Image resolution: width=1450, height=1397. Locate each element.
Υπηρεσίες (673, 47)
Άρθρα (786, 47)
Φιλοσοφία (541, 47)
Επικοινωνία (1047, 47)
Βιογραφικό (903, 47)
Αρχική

* REQUIREMENT *
Count the lines in the rows above that contain the string "Locate". Reply with the number only.

* FINISHED ANSWER *
1